I think that is what Emily feels in her calves too. She gets it when she over exerts herself with too much excercise or if she’s overly tired. Sometimes she has it in the morning too & I have her stretch out a bit & then I’ll rub her legs.

My advice is to GET SOME REST this weekend. I know you have a lot going on but take an afternoon just for you. Maybe sleep in a bit then stay in your pj’s all day. YOU NEED IT!

Kelly

I am having problems with my legs and thighs. Sometimes my thighs hurt so bad I have to sit down. Also the last few days the back of my legs hurt so much.

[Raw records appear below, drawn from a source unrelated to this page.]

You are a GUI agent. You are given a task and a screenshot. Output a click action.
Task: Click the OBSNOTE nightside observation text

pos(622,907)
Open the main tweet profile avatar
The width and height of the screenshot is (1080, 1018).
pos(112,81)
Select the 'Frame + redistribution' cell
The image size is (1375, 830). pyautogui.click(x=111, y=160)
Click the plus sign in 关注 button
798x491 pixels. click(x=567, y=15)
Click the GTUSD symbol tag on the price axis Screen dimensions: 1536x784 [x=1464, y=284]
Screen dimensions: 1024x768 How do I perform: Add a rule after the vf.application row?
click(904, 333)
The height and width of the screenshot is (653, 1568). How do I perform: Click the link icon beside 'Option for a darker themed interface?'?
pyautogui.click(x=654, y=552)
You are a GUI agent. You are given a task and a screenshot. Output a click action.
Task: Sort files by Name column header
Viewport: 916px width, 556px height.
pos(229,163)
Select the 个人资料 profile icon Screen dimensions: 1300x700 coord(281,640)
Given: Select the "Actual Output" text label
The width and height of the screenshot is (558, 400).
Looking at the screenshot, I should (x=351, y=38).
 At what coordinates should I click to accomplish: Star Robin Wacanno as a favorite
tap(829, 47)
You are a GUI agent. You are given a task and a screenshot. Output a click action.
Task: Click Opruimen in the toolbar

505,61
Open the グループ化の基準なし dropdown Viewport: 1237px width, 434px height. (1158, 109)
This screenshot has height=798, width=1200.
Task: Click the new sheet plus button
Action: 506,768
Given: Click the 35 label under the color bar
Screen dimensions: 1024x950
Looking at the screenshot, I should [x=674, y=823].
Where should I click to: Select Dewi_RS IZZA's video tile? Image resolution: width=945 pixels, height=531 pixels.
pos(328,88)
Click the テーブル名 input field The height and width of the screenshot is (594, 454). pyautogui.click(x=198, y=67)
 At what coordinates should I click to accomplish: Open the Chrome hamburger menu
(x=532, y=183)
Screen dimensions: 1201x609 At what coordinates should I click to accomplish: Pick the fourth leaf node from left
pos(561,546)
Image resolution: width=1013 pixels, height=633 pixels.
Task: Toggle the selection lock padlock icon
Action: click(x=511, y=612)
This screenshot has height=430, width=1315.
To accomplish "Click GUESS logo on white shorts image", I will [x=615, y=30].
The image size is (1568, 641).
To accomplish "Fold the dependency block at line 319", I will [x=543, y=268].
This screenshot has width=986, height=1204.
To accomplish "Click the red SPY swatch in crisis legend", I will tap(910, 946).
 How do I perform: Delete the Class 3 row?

I saw my Neurologist last week and she put a needle in my muscle in my right thigh and the muscle kept twitching wouldn’t stop. She figures it is my nerves causing that. I didn’t feel the twitch but the machine noticed it and I heard the noise it was making.

I am getting another 3 days of IVIG as soon as they can book me which might just be after the holidays.

I work 39 hours a week and when my legs hurt like that it makes the day long. Also I take my Lyrica during the day if I am in pain and that makes me drowsy sometimes.
So I understand what you are going through.

Sue

hey stacey,

i was diagnosed with gbs in february 2006. i had that problem with my calves, they used to be so so tight and would really hurt when id stand up, especially first thing in the mornings. my physio got splints made for me. they where made of stuff thats similar to the plaster you would wear if u broke a bone. so they make a mould of your legs and then make the splints. (it takes about a week). you put them on when you’re going to bed and wrap a bandage round them to keep the closed and you wear them while you sleep. they take some getting used to cos they are heavy and hot but i found they worked a dream!! my calves didnt hurt in the mornings cos they are design so that they are giving your calves a constant gentle stretch all through the night. you use them every night for a couple of months and then you ween yourself off them slowly. i really found them good. so i hope that helps you!

I’ve had aches in my calves off and on for a long time even without exercising. I suspect that this is caused by my unnatural way of walking. I have drop foot, do not wear AFO’s and probably walk like a stork to avoid tripping.

After PT, I feel it in my hips and abdominal muscles, because my PT-ist stresses how these core areas need to be extra strong to compensate for my weak feet and calves.